* _WHAT TO DO_
(1) In the blog post about the One Health Congress, reproduce everything from "STEPS Centre researcher" down to "a ‘One Health’ journal.", changing "Congress" to "Conference".
(2) According to the blog post about the One Health Congress, what did the Congress resolve to do when it concluded?
(3) Using the blog post about the One Health Congress, explain what the less enthusiastic participants were aiming for when they pressed for a clear definition of 'One Health'.

SUPPLIED TEXT START

STEPS Centre researcher Paul Forster is blogging from the International One Health Congress in Melbourne. This is his second and final post from the Congress.
Three full days on from its start on Monday (adding up to 38 hours of hard conferencing plus a further 38 hours of parallel sessions), the 1st International One Health Congress in Melbourne concluded this Wednesday evening, resolving to… meet again in a year or two. Encompassing an astounding number and range of subjects and disciplines – a glance at just two hours from today’s parallel sessions throws up land use, laboratory services, virology, epidemiology, food security, wildlife management, institutional structures, curriculum development, trade, and public health, for example – serious mutterings emerged in the concluding session regarding possible needs for a ‘One Health’ society and a ‘One Health’ journal.
The main issue that remained to be resolved was critical: what is ‘One Health’? How is this putative, cross-cutting, neo-discipline that aspires to link human health, animal health and what is perhaps best described as environmental health, to be defined? At the evangelical end of the spectrum, the enthusiasts talk of a ‘movement’, urging the laggards to ‘get out of their comfort zones’; and are keen to broaden the enterprise to include nutrition, livelihoods and trade, for example, and set metaphorical explosive charges against the thick concrete walls of the silos that exist within many existing institutions and much existing thinking. The less enthusiastic – there are not many, but one or two are vocal, perhaps mischievously so – press for a clear definition, looking to both tear down existing silos and create new ones.

SUPPLIED TEXT END
SUPPLIED ENTRIES START

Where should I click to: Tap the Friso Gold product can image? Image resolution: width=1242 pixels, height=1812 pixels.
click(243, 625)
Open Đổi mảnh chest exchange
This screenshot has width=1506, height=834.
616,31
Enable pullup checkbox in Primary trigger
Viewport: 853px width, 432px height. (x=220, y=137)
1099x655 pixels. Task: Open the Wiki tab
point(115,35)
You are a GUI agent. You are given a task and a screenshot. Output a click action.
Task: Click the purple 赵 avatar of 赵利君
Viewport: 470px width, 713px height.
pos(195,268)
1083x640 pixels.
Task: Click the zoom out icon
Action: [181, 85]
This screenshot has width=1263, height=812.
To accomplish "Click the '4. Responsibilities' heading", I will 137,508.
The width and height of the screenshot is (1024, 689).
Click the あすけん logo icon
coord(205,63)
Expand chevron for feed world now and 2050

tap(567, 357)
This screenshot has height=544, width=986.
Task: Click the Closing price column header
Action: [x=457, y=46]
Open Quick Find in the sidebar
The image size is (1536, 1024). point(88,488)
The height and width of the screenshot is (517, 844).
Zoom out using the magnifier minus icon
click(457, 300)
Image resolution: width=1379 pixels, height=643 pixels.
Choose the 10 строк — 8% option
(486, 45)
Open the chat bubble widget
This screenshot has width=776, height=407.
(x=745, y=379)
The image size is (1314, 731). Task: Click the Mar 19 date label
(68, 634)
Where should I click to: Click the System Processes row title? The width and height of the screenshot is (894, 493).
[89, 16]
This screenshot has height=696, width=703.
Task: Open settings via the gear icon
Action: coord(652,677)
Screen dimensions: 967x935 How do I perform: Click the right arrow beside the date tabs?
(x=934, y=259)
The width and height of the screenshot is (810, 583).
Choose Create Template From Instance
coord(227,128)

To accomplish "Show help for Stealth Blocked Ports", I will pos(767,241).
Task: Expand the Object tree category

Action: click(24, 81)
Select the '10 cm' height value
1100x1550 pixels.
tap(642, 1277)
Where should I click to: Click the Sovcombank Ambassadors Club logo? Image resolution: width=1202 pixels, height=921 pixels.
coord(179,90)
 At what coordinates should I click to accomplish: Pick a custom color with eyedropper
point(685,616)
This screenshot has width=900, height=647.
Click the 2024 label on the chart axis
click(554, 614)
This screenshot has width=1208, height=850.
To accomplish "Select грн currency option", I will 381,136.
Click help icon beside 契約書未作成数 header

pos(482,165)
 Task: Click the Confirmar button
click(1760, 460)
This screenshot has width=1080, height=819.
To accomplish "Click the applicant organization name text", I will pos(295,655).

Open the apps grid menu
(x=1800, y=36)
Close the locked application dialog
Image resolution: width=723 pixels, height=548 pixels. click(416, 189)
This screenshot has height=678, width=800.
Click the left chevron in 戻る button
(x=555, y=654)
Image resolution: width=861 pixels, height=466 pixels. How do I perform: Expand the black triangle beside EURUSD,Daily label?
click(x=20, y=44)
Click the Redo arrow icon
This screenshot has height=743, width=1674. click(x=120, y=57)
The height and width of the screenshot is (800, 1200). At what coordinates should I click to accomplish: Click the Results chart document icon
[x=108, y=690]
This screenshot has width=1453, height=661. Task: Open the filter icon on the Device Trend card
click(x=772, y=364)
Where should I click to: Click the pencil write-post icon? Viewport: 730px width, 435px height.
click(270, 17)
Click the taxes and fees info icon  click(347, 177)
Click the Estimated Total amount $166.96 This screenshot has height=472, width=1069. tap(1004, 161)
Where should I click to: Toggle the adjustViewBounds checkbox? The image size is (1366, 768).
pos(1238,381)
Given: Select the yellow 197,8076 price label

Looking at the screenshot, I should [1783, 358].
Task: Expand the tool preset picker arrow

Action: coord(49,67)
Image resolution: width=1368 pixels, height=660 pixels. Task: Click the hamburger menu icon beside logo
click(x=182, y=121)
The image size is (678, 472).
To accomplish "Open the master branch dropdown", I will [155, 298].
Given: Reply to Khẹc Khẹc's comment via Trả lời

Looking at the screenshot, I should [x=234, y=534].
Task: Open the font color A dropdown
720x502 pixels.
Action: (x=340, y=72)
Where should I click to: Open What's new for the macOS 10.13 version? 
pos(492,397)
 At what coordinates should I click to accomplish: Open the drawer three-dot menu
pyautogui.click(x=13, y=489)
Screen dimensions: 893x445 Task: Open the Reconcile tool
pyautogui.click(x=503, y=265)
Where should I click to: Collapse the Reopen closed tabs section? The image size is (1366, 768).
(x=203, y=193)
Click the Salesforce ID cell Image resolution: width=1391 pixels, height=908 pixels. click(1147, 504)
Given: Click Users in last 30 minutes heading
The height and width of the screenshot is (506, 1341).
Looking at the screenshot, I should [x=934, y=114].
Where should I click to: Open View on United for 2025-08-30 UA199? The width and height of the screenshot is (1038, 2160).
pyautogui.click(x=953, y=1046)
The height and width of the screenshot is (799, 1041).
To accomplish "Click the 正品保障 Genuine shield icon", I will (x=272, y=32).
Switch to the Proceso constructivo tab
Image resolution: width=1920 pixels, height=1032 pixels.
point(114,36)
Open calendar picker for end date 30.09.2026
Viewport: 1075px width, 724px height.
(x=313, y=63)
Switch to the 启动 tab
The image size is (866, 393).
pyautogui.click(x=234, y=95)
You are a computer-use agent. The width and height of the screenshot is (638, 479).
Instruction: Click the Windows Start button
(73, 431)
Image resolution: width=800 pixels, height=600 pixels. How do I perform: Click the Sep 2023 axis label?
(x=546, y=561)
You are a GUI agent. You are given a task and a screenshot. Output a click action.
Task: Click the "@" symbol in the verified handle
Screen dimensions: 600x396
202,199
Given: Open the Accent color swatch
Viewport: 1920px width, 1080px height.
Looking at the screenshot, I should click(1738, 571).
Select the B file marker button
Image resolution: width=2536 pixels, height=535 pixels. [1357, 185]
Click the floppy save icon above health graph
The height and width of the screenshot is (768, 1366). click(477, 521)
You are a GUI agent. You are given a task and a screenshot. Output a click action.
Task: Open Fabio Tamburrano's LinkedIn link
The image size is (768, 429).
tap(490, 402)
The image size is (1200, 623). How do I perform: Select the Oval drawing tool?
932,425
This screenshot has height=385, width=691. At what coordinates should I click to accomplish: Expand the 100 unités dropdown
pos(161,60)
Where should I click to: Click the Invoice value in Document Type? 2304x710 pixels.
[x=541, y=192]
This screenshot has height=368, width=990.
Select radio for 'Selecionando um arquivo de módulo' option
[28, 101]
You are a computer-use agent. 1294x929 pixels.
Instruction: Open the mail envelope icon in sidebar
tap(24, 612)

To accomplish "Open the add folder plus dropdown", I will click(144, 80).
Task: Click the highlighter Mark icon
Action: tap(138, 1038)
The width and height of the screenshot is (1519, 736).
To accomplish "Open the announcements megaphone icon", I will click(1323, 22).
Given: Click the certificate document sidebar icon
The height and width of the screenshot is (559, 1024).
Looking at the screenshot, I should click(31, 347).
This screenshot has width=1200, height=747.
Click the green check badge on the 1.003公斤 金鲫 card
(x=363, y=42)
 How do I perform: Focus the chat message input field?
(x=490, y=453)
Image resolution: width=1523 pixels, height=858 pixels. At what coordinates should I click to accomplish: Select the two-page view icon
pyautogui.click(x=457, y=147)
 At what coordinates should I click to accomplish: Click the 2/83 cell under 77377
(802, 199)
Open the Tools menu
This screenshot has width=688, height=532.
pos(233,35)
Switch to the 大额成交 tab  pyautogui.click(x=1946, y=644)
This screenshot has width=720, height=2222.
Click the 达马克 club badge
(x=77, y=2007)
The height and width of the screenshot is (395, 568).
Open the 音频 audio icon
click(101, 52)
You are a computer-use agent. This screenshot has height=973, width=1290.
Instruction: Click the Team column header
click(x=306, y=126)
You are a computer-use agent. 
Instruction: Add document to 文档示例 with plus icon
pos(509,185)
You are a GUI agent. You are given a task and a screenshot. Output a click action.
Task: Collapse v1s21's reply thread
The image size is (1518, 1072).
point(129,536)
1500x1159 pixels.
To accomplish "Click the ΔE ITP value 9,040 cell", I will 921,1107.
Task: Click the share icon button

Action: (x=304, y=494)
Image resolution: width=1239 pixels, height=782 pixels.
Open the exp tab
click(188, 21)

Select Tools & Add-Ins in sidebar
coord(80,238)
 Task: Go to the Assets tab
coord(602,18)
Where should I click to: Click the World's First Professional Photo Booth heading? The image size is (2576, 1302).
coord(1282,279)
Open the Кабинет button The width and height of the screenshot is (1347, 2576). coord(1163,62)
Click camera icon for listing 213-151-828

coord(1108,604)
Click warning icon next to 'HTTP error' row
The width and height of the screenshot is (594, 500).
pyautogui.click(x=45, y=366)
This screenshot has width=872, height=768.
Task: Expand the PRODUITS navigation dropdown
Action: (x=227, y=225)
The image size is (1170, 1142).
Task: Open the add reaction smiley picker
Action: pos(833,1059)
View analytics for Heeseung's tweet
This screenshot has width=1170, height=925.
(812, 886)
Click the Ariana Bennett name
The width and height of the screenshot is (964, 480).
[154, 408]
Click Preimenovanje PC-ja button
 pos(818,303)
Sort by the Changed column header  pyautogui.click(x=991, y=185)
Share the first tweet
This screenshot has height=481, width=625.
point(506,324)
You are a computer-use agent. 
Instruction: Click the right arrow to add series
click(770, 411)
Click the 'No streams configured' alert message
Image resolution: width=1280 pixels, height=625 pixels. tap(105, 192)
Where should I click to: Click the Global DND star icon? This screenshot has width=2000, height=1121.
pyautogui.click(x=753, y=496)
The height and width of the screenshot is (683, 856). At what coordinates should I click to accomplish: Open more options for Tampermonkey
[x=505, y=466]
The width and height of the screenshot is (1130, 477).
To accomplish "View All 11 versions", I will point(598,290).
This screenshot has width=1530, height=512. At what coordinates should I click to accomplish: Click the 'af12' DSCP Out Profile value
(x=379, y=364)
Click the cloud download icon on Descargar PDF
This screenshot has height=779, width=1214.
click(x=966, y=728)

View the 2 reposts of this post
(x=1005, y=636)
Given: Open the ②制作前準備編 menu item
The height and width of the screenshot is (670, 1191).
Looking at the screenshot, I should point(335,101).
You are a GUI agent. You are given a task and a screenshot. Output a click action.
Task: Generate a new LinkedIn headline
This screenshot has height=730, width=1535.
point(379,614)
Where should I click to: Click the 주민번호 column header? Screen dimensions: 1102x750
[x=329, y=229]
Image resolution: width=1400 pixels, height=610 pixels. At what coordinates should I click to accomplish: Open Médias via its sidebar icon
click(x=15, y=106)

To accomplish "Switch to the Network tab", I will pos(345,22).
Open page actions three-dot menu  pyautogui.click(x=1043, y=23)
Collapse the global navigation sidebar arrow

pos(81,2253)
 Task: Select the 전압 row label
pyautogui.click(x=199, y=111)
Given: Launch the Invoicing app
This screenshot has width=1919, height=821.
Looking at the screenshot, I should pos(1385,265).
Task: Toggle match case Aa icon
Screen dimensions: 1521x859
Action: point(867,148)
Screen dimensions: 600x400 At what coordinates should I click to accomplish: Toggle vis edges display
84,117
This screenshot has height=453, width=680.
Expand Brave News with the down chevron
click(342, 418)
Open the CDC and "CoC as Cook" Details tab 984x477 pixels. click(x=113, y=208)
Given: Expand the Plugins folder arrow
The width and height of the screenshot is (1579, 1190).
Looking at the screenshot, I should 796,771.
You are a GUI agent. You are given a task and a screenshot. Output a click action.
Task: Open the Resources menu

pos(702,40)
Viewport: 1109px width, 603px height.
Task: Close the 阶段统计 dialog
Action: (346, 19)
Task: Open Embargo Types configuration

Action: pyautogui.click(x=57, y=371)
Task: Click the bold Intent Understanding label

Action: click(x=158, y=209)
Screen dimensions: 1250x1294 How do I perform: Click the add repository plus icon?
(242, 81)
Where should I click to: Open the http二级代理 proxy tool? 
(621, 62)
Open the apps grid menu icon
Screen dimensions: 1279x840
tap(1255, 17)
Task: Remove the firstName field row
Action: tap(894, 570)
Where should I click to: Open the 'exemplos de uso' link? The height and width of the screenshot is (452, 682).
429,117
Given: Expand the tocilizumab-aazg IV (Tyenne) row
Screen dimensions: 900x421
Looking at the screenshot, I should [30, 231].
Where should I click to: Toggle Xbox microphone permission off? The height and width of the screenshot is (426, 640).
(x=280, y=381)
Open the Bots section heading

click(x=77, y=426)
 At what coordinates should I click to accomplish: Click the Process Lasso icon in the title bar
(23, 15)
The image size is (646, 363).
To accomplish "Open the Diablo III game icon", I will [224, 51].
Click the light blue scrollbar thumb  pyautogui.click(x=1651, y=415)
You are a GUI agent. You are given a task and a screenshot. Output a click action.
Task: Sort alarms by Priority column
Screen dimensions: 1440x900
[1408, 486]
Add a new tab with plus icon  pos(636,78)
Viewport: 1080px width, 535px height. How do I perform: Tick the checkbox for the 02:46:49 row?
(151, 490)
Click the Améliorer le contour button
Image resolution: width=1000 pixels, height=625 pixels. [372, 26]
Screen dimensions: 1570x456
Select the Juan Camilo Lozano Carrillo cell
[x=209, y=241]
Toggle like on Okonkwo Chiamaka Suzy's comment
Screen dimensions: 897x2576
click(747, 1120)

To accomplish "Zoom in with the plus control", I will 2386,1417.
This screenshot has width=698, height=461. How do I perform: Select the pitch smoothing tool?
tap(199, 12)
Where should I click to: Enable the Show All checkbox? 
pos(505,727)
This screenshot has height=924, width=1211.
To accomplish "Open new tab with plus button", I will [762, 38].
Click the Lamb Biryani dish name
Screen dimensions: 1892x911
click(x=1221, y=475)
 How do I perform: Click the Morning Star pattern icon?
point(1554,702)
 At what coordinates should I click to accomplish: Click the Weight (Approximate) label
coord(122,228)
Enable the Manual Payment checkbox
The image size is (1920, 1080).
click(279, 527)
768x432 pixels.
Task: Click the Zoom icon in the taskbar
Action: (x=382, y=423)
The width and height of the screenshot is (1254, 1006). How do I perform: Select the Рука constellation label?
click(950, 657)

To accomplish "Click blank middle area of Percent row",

SUPPLIED ENTRIES END

* _TASK-BY-TASK SOLUTIONS_
(1)
STEPS Centre researcher Paul Forster is blogging from the International One Health Conference in Melbourne. This is his second and final post from the Conference.
Three full days on from its start on Monday (adding up to 38 hours of hard conferencing plus a further 38 hours of parallel sessions), the 1st International One Health Conference in Melbourne concluded this Wednesday evening, resolving to… meet again in a year or two. Encompassing an astounding number and range of subjects and disciplines – a glance at just two hours from today’s parallel sessions throws up land use, laboratory services, virology, epidemiology, food security, wildlife management, institutional structures, curriculum development, trade, and public health, for example – serious mutterings emerged in the concluding session regarding possible needs for a ‘One Health’ society and a ‘One Health’ journal.

(2) It resolved to meet again in a year or two.

(3) The less enthusiastic participants pressed for a clear definition because they wanted both to tear down existing silos and to create new ones.